クラスI HASは、セルロース合成酵素(EC 2.4.1.12)やキチン合成酵素(EC 2.4.1.16)などと同じglycosyltransferase family 2(GT2ファミリー)に分類される糖転移酵素である(http://www.cazy.org/GT2.html)。クラスI HASは、アミノ末端とカルボキシ末端側に疎水性アミノ酸からなる複数の膜貫通ドメインや膜結合ドメインをもつ(図1)。分子の中央部には、保存されたD、DxD、QxxRWモチーフをもつ触媒部位がある。これらのモチーフは、糖供与体ウリジン二リン酸 (UDP)-GlcNAcとUDP-GlcAから単糖を伸長しているHAに交互に転移するために必要とされる(図1)。クライオ電子顕微鏡解析により明らかとなったクロレラウィルスHAS(Cv-HAS)の立体構造は、膜貫通ドメインが膜に挿入され、触媒部位が細胞質に向いているというトポロジー分析の結果とよく一致する(3)。
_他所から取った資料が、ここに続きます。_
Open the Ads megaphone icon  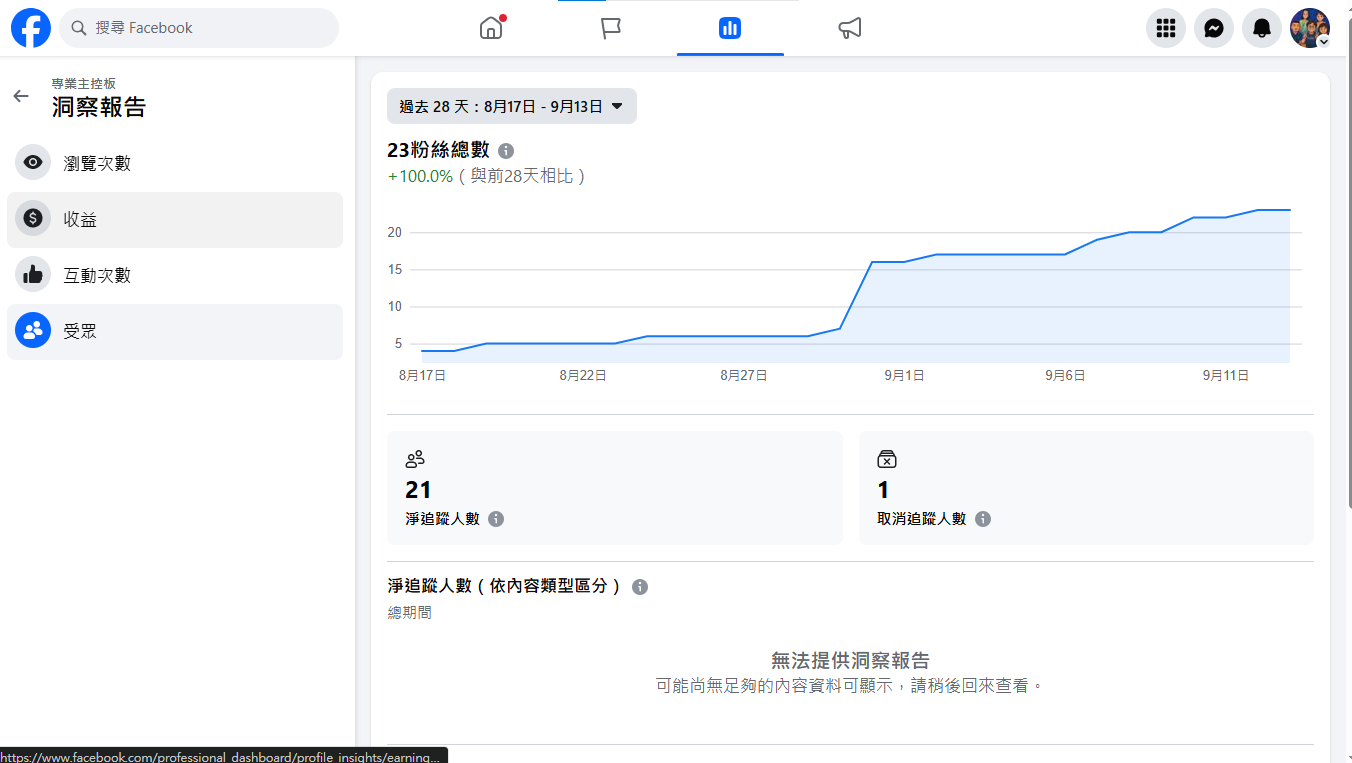(x=850, y=28)
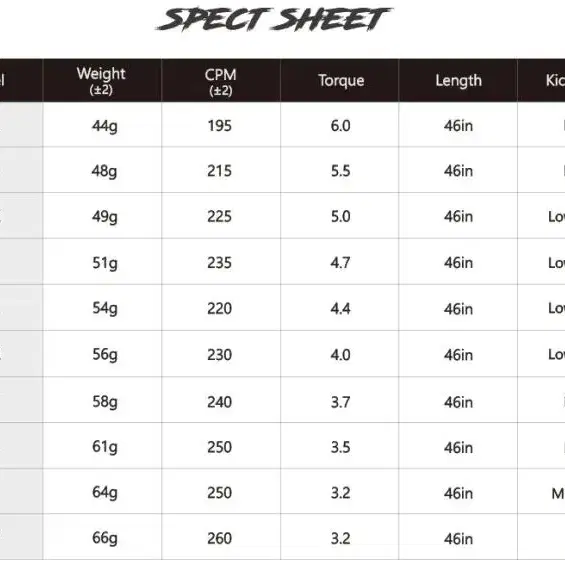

また、構造解析の結果は、UDP-GlcNAc基質の結合と加水分解、そしてGlcNAcプライミングが、この酵素の膜貫通ドメインのコンフォメーション変化を引き起こし、HA分泌のための新たな膜貫通チャンネルを形成することを示唆している(図2)。Cv-HASは単量体であり、GlcNAcプライマーから非還元末端に向かってHAを伸長するのに対し、細菌のHASは二量体化してHAの還元末端を伸長させることが報告されている(4)。一方、クラスII HASは、カルボキシ末端付近の膜付着ドメインと糖転移酵素活性をもつ2つのドメインから構成され、HA鎖の非還元末端を伸長する(4)。
脊椎動物のHASには、HAS1-3の3種のアイソフォームがあり、それらは活性や生成物の伸長速度、そして安定性などの性質が異なる(5)。哺乳類のHASアイソフォームの中で、HAS2の活性と代謝回転は、リン酸化やO-GlcNAc化、およびユビキチン化などの翻訳後修飾により厳密に制御されている(6)。さらに、天然のアンチセンス転写物HAS2-AS1が、HAS2 mRNAの安定化を制御している(6)。このように、HA合成は、異なるHASの転写や翻訳、翻訳後修飾など多段階で厳密に制御されている。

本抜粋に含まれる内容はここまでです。